Indian dancer (1928-2016)

Kalanidhi Narayanan (7 December 1928) was an Indian dancer and teacher of the Indian classical dance form of Bharatnatyam, who was the early non-devadasi girl to learn the dance form and perform it on stage in the 1930s and 1940s. After a brief career in the 1940s, she returned to dance in 1973 and became a notable teacher of abhinaya.

She was awarded the Padma Bhushan Award, India's third highest civilian honour in 1985, the Sangeet Natak Akademi Award for Bharatnatyam in 1990, given by Sangeet Natak Akademi, India's National Academy for Music, Dance and Drama and Kalidas Samman (1998). She was also conferred Sangeet Natak Akademi Tagore Ratna for Dance in 2011.

==Early life and training==
Born Kalanidhi Ganapathi in the Brahmin household of Sumitra and Ganapati, her mother was keen on getting her dance education, and this was supported by her father. Thus starting at the age of seven she trained intensively under various gurus, this included Kamakshi Ammal, daughter of Veena Dhanam, for Padams and Javalis and Manakkal Sivarajan for vocal lessons. Noted guru Kannappa Pillai, from Kanchipuram was her main teacher of nritta (dance), he was also teacher to Balasaraswati, while Chinnayya Naidu and Mylapore Gowri Ammal taught her Abhinaya (Art of expression). Later she was to add a new dimension to abhinaya herself.

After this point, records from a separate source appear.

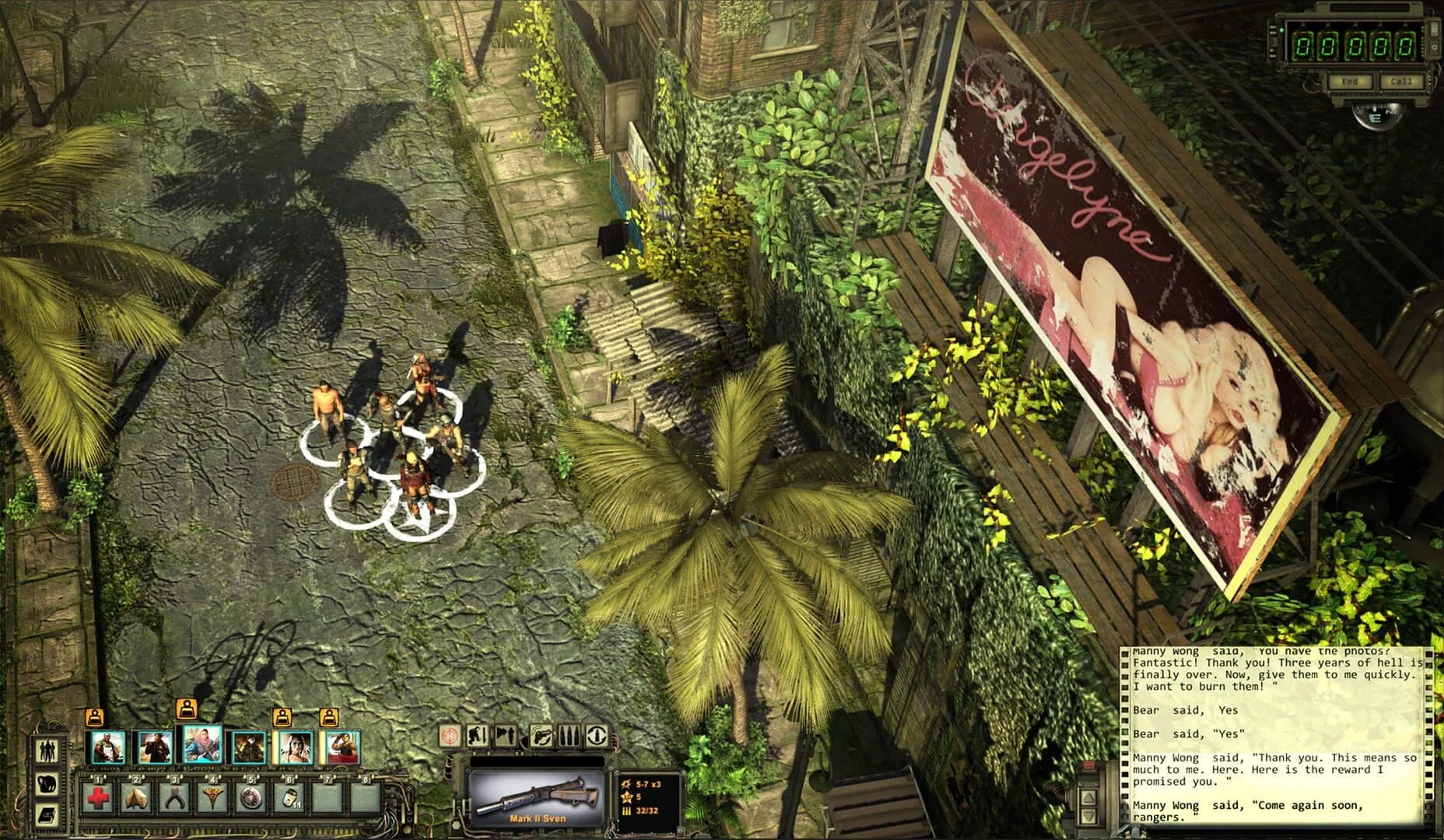Click the medic caduceus icon in hotbar slot 4
1444x840 pixels.
click(x=212, y=797)
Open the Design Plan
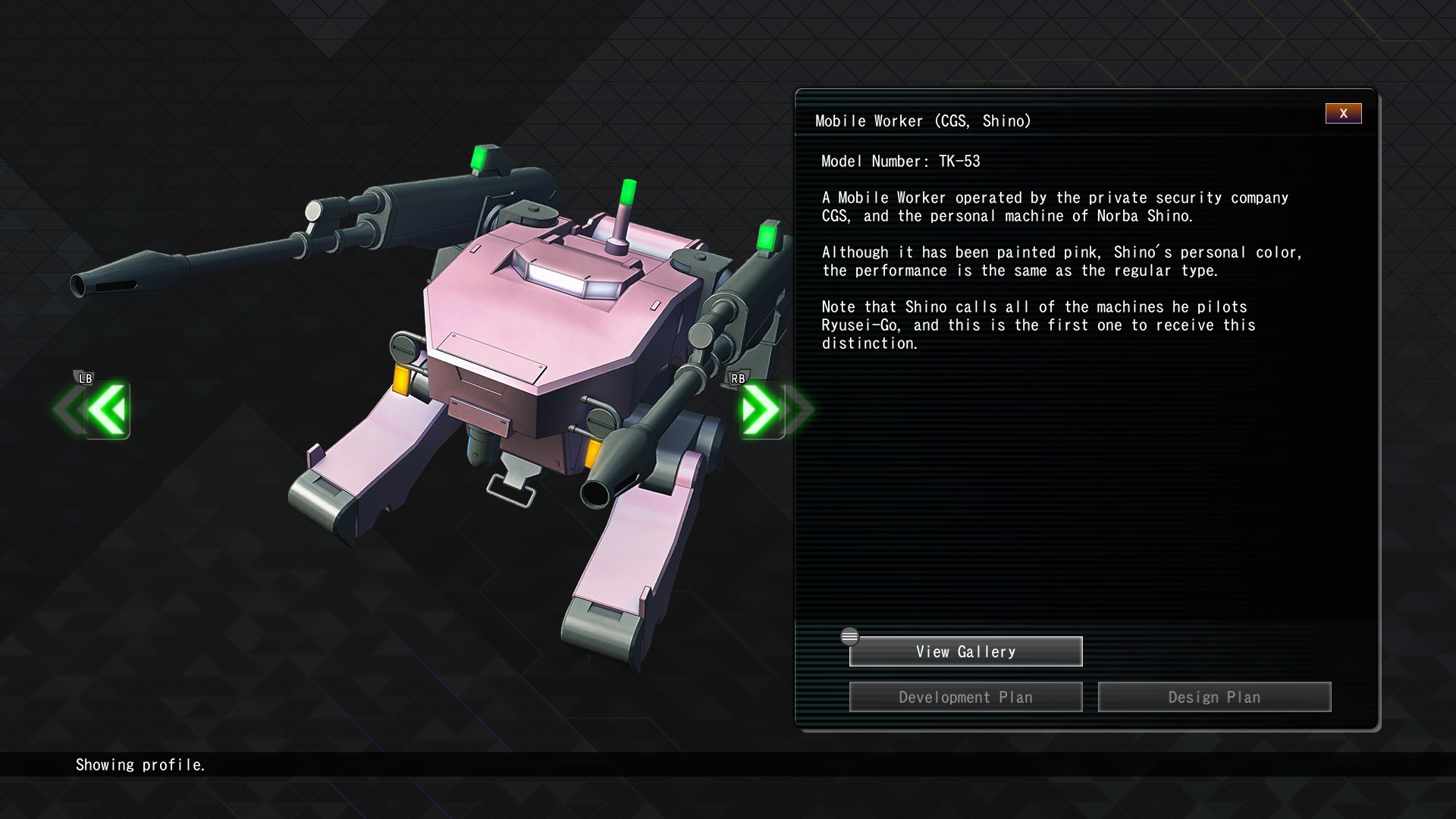 (1214, 697)
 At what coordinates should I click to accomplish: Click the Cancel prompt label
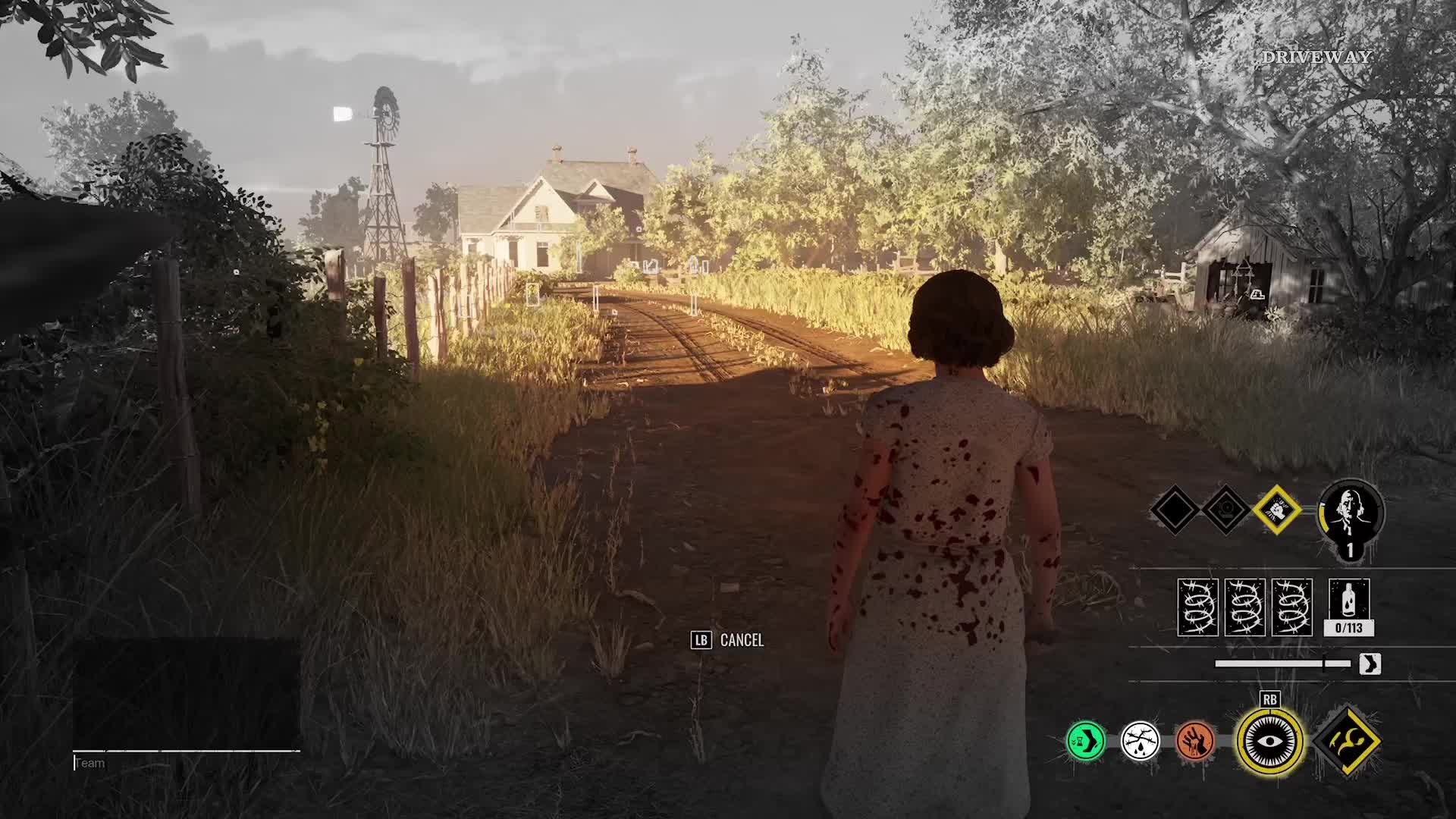(x=741, y=641)
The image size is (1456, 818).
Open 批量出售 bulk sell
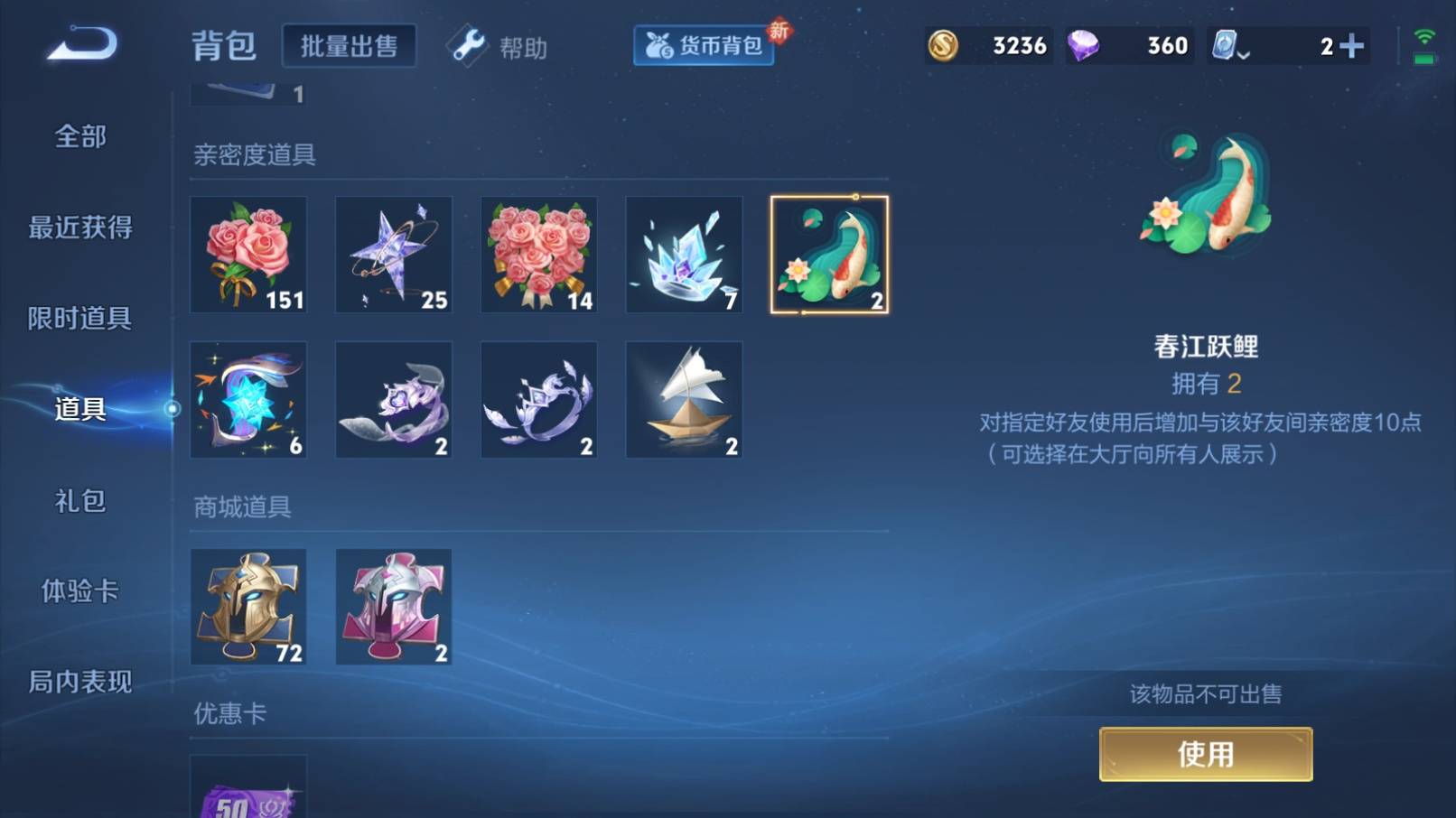click(349, 45)

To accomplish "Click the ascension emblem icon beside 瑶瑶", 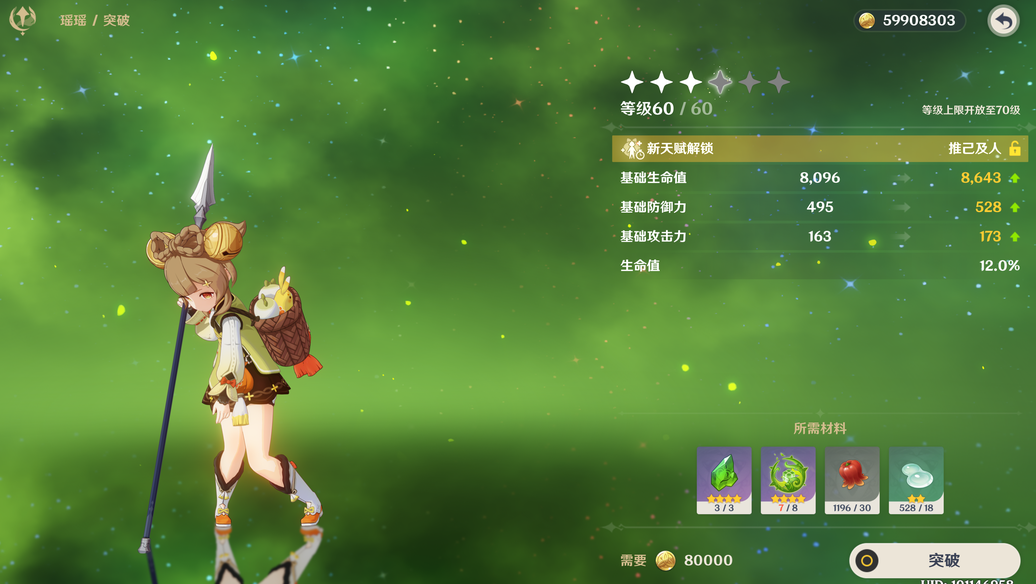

She made her stage-debut (Arangetram) at the age of 12 at the Senate House in Chennai, for the Madras Music Academy. While still in her teens, she gave two notable recitals, one with Dhanamanikkam and another with Nattuvanar K. Ganesan, son of the Kandappa Pillai.

She died in February 2016.

==Career==
She had a brief dance career in the 1940s, before she stepped out at the age of sixteen when her mother died and she was married into a conservative family. She returned to dance when in 1973, noted art-patron, Y. G. Doraiswamy, who had seen her performances as a teen, asked to instruct dancer Alarmel Valli in abhinaya, to which she agreed, encouraged by her sons who had by now grown up. This started the second phase of her career after a gap of 30 years at the age of 46. She also started to re-educate herself in dance, luckily her books from her younger days had survived, she started attending dance performances and Arangetram in the city, also enrolled in a course on dance theory on Bharatanatyam by Dr. Padma Subramaniam
. Gradually more students started coming to her and in the coming decades she became "the most sought after teacher for abhinaya".

On 7 December 2003, various dance teachers and her disciples, celebrated her 75th birthday at Luz Community Hall in Chennai, it was marked by a two-day seminar on abhinaya, where prominent gurus of Bharatanatyam participated. On the occasion, a set of 4 CDs on Padams was also released.

==Disciples==
Amongst her noted disciples are, Ramya Harishankar (USA), A.Lakshmanaswamy (India), Bragha Bessell (India), Hema Rajagopalan (India), Madhusri Sethuraman (USA), Subashree Narayanan (USA), Minal Prabhu (India), Priya Govind (India), Sharmila Biswas, Meenakshi Chitharanjan (abhinaya), Milana Severskaya (Russia) to name a few. She has taught numerous disciples over the years, many of whom have personalised her philosophies.